India stands tall and firm as one of the world’s largest start-up ecosystems. In 2021, India gained several new ‘unicorns’ – start-ups with a valuation of 1 billion USD or more. Needless to say, Indian start-ups have gone ahead to raise sizable funds from sources like venture capital, angel investing, and revenue-based financing.
At the same time, entrepreneurs are often deterred by a plethora of misinformation, or worse – disinformation about funding. So, allow us to break down some myths on funding for start-ups and present a holistic picture of reality.
Myths About Start-Ups Vs Reality
Myth 1: You can raise funding only if you are building a prospective unicorn.
Reality: Investors and fintechs seek out profitable yet innovative businesses outside the quintessential VC-start-up circuit.ly
Venture capitalists are usually on the lookout for soon-to-be unicorns. That being said, there are roughly 40 tech start-ups in India that are unicorns. This implies that many businesses are being overlooked or are deemed underqualified for VC funding.

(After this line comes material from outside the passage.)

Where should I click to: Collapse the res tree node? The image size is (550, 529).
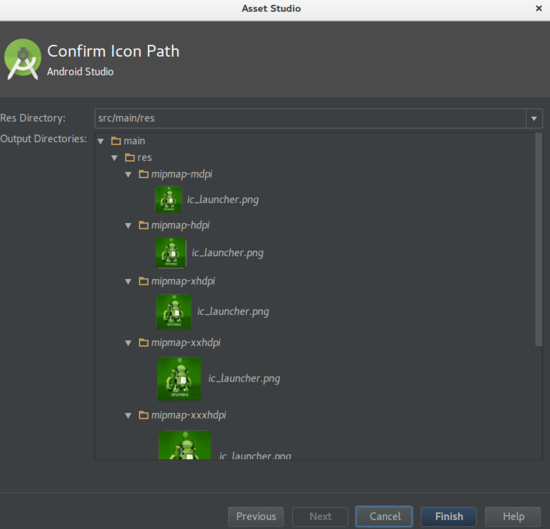coord(114,158)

On the bright side, fintechs have stepped in to offer start-ups the wherewithal to capitalise on opportunities. Moreover, these investors are not particularly keen to build a unicorn but generate adequate risk-weighted returns.
Myth 2: You need a venture-capital partner for funding for start-ups.
Reality: You can choose from a number of funding types, albeit after weighing in their benefits and drawbacks.
Business Loans: Traditional small businesses can avail bank loans to buy equipment or inventory. A business loan is suitable if you have adequate collateral to leverage and the ability to repay the loan lest your start-up fails.
However, this type of financing is not easily available for a business with limited assets, young founders, and/or growth trajectories that outpace a bank’s lending capacity. Moreover, bank loans are not very safe because if your start-up fails, you will be left with practically nothing – neither your business nor your assets.
RBF: Today, many small businesses and early-stage ventures turn to revenue-based financing or RBF. This start-up funding in India allows businesses to raise funds based on their projected revenues. As a result, it does not require any kind of collateral or equity dilution. Additionally, it ensures that founders continue to have complete freedom in terms of managing the affairs of their company.
Invoice discounting: Although it’s not advisable to start as a bootstrapped business, it is wise to keep your liabilities to a minimum during the initial years of operation. And, this is where invoice discounting can be a resourceful funding for start-ups. It allows businesses to fulfil their financial needs by using their unpaid invoices. Therefore, business owners can easily release a lump-sum amount otherwise tied up in their account receivables.
Myth 3: Funding via invoice financing is only for failing businesses.
Reality: You are not availing a loan to keep your firm afloat. Instead, you are seeking the cash flow injection that you are owed to support your business finances.
Having a positive cash flow is imperative for growth, especially during the early years of business. Here, invoice discounting essentially pays a business the money that is already owed to it. In this way, funding for start-ups by way of invoice discounting can effectively push a start-up off the ground.
Myth 4: Fundraising is time-consuming.
Reality: Revenue-based funding and invoice discounting can help companies raise funds faster and more efficiently.
The advent of the digital age has democratised numerous functions that once remained in the hands of a select few, including fundraising. Today, unlike the conventional funding for start-ups, RBF and invoice discounting use automated data analysis, thereby cutting short months of due diligence and a myriad of paperwork. In fact, some integrated cash flow solutions providers like KredX extend funds within 24-72 hours*.
Moreover, entrepreneurs can now cut corners and avoid the traditional start-up roadmap by turning to these financing platforms.
Coupled with an innovative technology product suite, these new-age platforms address working capital as well as growth capital challenges faced by enterprises and entrepreneurs. These have helped Indian companies across the business ecosystem through tailor-made solutions.
Contrary to popular perception, funding for start-ups is not a nerve-racking experience. However, it calls for you to evaluate the ins and outs of various sources of funding so that you can make the right call. And remember, your goal is not mere fundraising. You should also keep an eye out for efficient allocation of these funds towards building a team, developing products, and serving your customers. This way, your business will not only propel but stay afloat in today’s cutthroat competition.